However, such Republican attacks are starting to face blowback at the state level. The Indiana Bankers Association, which represents 116 banks, is lobbying against legislation that would require the state to divest and cancel contracts with financial groups that consider “social, political, or ideological” factors.
“A lot of my members have ESG statements,” Dax Denton, the organisation’s chief policy officer, said at a hearing last month, adding that these “could prohibit an institution from being a custodian of the state’s finances as a result of this legislation”.
Though small banks do not have the same name recognition as their Wall Street peers, community lenders have significant sway over lawmakers. Operating in rural counties often overlooked by big financial institutions, community banks tend to have better political relationships and have historically enjoyed collective lobbying muscle at the state and federal level.
In Nebraska, the state’s bankers association has opposed legislation that would ban lenders from considering social, political or ideological interests when making certain investment decisions.
In North Dakota, the head of the state’s banking association testified against legislation that would have required its treasurer to list financial companies accused of boycotting energy suppliers. Earlier this month, the boycott bill was voted down in the state house.
ESG concerns typically steer investors away from oil and gas companies, which have been the best-performing businesses in the S&P 500 over the past 12 months. As a result, two-thirds of active ESG funds underperformed the market, according to a February 12 report from Jefferies. US ESG funds saw outflows of $6.1bn in the last three months of 2022, and political “backlash was a key driver of the US ESG outflows” during the quarter, the firm said.

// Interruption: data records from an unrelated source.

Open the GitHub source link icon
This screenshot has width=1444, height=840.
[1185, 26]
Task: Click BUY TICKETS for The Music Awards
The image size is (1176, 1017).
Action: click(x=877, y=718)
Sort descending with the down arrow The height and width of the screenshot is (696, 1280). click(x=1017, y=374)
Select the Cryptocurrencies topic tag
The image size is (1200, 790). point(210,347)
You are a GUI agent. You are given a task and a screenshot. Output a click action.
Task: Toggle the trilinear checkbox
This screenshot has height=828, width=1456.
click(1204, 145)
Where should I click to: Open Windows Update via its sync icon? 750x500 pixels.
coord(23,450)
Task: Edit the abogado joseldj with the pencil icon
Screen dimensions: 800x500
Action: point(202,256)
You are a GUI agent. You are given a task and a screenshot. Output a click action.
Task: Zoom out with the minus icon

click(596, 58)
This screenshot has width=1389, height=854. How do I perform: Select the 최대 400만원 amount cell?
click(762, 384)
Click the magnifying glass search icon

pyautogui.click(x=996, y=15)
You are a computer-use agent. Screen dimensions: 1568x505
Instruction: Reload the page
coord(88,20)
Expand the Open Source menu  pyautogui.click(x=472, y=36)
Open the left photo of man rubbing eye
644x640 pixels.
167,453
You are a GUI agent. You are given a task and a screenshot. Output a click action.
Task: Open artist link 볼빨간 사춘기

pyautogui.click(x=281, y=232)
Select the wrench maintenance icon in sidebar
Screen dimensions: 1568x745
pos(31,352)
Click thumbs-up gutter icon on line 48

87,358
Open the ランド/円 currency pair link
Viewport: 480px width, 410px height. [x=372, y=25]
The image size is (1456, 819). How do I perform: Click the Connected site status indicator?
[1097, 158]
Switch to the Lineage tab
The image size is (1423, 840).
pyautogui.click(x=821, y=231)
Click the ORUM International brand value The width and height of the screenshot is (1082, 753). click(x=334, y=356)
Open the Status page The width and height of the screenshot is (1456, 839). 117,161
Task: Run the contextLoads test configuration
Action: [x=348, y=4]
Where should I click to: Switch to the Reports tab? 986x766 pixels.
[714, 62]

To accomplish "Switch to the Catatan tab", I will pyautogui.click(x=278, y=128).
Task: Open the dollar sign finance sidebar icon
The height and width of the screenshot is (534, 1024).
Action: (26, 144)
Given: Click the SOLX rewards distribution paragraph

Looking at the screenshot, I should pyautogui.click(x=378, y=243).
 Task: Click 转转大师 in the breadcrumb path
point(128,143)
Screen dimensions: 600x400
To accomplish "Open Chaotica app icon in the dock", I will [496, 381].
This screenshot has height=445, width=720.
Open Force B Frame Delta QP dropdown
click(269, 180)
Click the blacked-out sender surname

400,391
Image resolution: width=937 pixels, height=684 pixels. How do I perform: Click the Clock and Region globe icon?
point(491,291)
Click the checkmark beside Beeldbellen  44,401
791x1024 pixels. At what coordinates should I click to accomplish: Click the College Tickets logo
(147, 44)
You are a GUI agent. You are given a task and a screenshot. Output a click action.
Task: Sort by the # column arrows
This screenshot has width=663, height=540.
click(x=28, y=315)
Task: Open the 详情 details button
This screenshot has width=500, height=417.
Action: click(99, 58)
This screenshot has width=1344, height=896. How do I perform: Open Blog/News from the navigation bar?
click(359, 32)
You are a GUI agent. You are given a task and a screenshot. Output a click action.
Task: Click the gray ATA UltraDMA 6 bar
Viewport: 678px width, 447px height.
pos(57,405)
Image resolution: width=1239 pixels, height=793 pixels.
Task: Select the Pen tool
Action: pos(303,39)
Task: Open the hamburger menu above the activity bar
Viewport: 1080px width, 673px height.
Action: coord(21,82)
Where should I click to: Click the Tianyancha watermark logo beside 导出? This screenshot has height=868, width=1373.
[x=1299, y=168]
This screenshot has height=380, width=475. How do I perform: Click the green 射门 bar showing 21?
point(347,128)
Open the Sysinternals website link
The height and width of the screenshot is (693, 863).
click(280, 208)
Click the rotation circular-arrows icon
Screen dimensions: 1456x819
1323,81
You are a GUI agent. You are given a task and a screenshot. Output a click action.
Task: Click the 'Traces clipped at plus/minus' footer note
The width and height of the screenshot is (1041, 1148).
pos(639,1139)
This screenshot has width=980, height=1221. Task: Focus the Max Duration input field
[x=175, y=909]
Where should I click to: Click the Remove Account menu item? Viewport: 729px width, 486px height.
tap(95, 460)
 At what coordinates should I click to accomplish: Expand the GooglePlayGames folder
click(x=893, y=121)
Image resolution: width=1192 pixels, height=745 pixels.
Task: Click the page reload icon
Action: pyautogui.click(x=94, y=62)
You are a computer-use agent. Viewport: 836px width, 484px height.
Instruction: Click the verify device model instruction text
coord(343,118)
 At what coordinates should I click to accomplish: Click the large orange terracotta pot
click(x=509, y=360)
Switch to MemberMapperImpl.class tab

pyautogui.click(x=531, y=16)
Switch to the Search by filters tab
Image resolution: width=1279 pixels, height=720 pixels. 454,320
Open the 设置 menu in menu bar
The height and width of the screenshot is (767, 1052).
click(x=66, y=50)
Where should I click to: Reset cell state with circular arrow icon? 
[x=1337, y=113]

Republicans have largely aimed their ESG vitriol at BlackRock, which has focused more on climate change risks than other big asset managers. Republican state treasurers have pulled about $4bn from the asset manager over ESG concerns, chief executive Larry Fink said earlier this year.
Some states have also expressed concerns about moves to limit pension funds’ relationships with investment managers due to ESG. In Kentucky, the state’s county employees pension system said it could not comply with a proposal to cut ties with 11 financial companies due to allegations that they boycott energy companies.
State pension funds use “pretty exhaustive” processes to pick investment managers and “are worried about if they have to divest from managers that they are using”, said Joshua Lichtenstein, a partner at Ropes & Gray.